▶ _Problem_: The expected output is an exact copy of each line from the line with "The width and" through the end of the data below, with no pictures in it.

::: Supplied data

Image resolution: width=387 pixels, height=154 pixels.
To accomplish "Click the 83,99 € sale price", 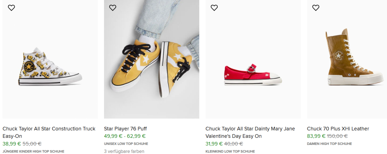I will [316, 136].
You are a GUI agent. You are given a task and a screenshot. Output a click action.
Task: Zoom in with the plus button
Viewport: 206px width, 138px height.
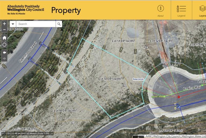4,24
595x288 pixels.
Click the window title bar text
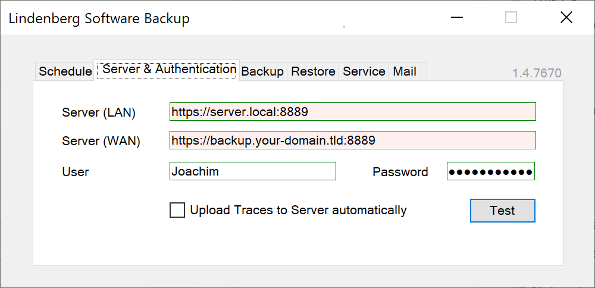click(99, 18)
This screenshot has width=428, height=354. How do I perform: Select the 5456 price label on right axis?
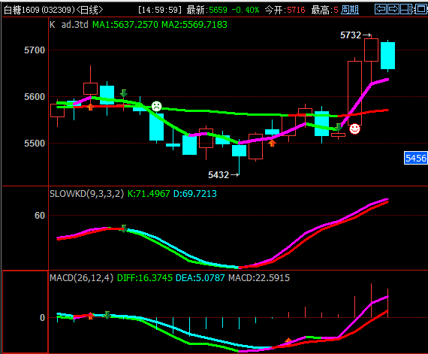(x=416, y=158)
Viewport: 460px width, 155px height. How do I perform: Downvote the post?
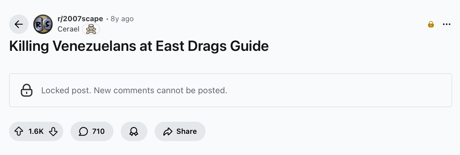point(53,131)
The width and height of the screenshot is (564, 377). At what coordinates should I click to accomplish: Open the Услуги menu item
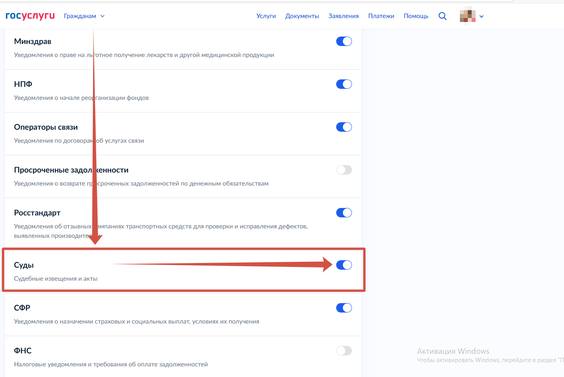click(266, 16)
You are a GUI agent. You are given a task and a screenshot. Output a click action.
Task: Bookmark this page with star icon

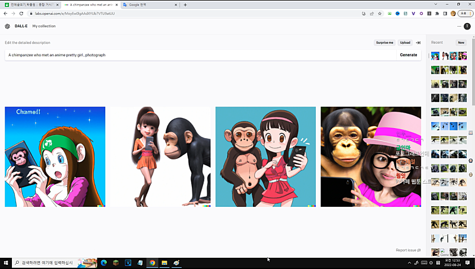(x=379, y=13)
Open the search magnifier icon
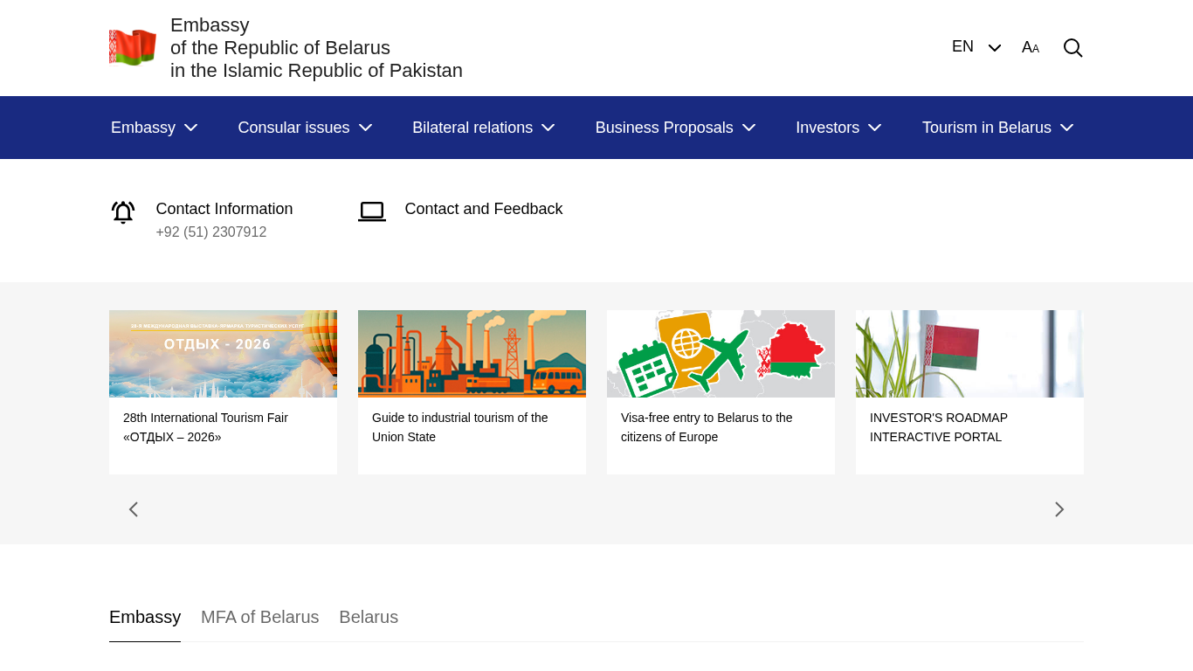 tap(1072, 48)
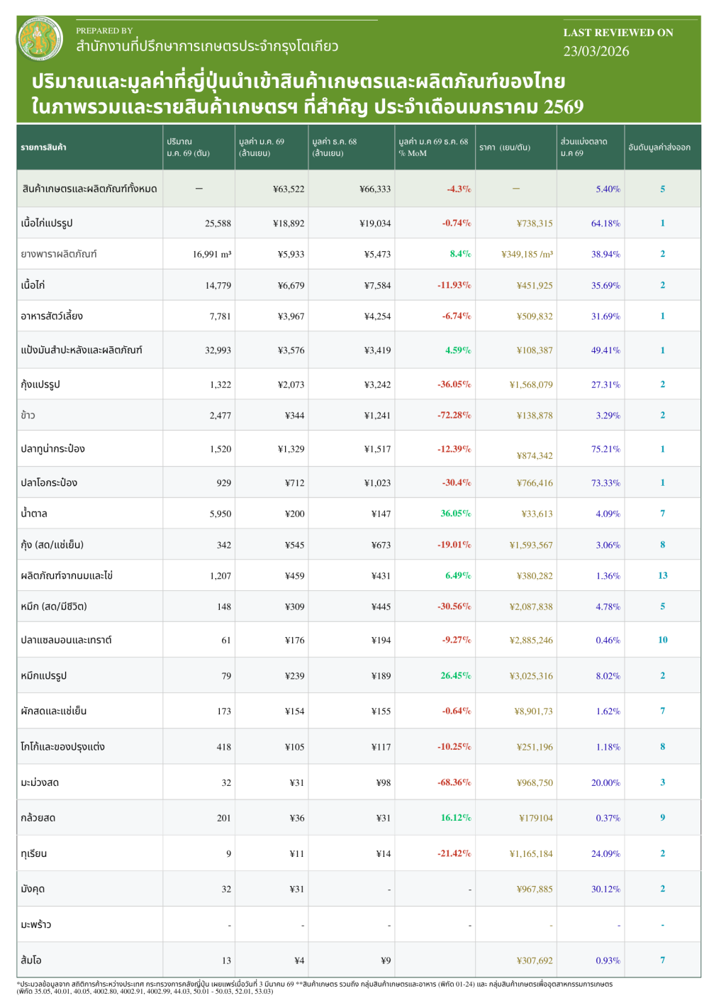Image resolution: width=709 pixels, height=1003 pixels.
Task: Click the สินค้าเกษตรและผลิตภัณฑ์ทั้งหมด total row label
Action: (x=89, y=189)
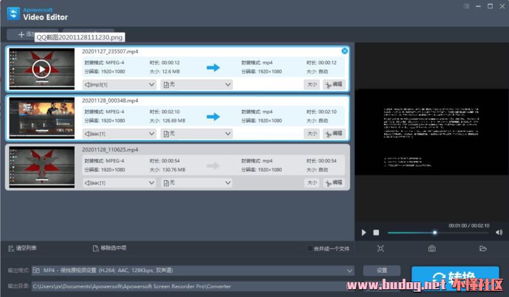The image size is (509, 297).
Task: Click remove selected items (移除选中项)
Action: coord(96,248)
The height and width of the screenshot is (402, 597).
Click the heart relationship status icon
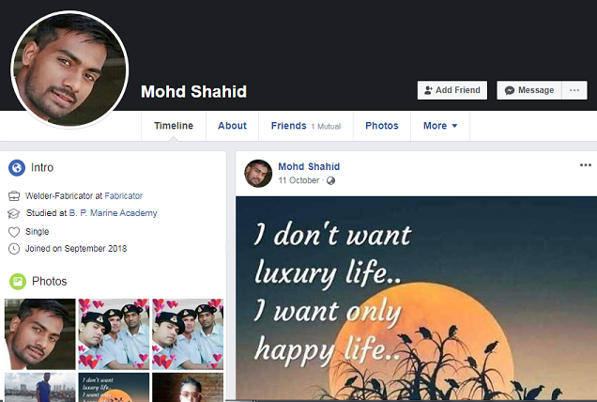[x=14, y=232]
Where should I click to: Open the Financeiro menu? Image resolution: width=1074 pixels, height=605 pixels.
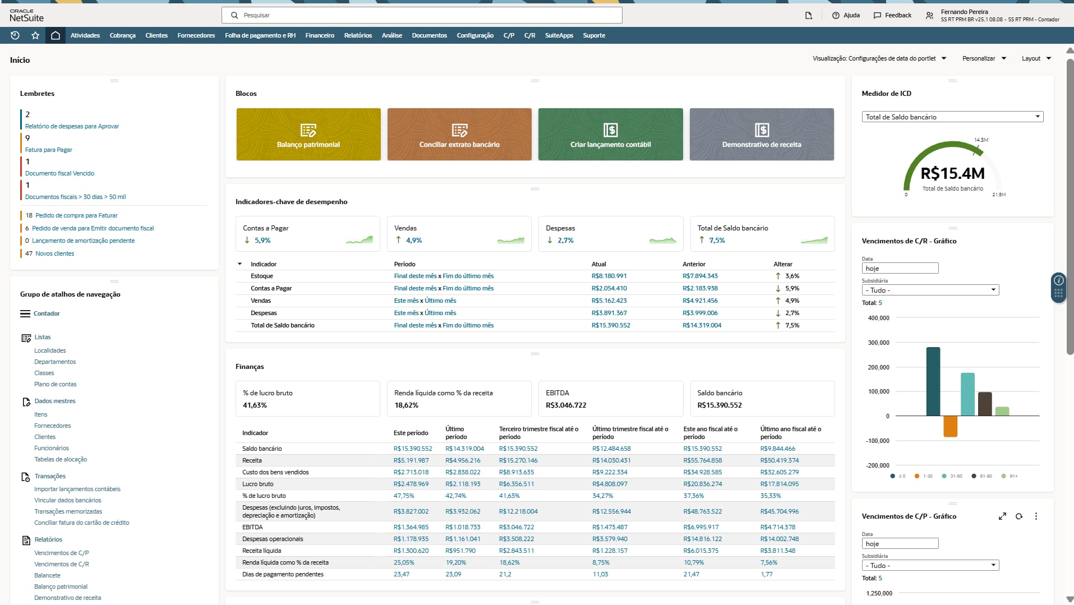pos(320,35)
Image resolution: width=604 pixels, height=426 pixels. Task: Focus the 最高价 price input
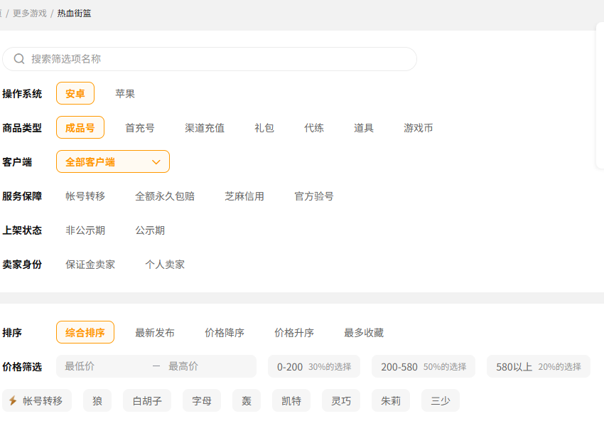pos(206,366)
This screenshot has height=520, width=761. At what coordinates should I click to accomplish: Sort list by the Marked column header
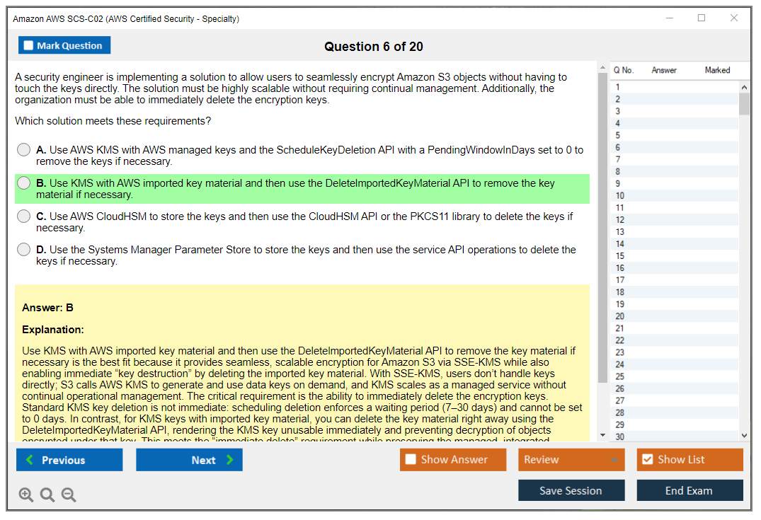pos(717,70)

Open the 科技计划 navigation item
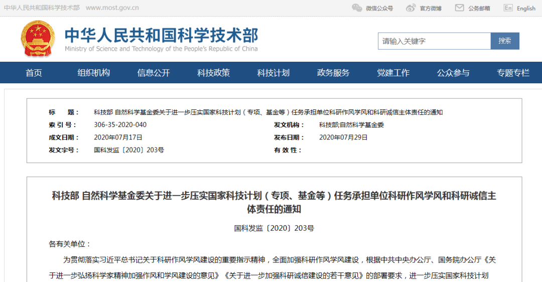274,73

::::::

▶ _Task answer_:
The width and height of the screenshot is (564, 377). At what coordinates should I click to accomplish: Open the Услуги menu item
click(266, 16)
You are a GUI agent. You are given a task and a screenshot. Output a click action.
Task: Bookmark this page with star icon

(x=379, y=13)
Open the search magnifier icon
 tap(1072, 48)
Image resolution: width=709 pixels, height=1003 pixels.
Task: Click the สินค้าเกษตรและผลิตภัณฑ์ทั้งหมด total row label
Action: (x=89, y=189)
The image size is (509, 297).
Task: Click remove selected items (移除选中项)
Action: coord(96,248)
The height and width of the screenshot is (402, 597).
Click the heart relationship status icon
[x=14, y=232]
Where should I click to: Open the Financeiro menu? Image resolution: width=1074 pixels, height=605 pixels.
pos(320,35)
Image resolution: width=604 pixels, height=426 pixels. Task: Focus the 最高价 price input
pos(206,366)
This screenshot has height=520, width=761. At what coordinates should I click to accomplish: Sort list by the Marked column header
pos(717,70)

Open the 科技计划 navigation item
274,73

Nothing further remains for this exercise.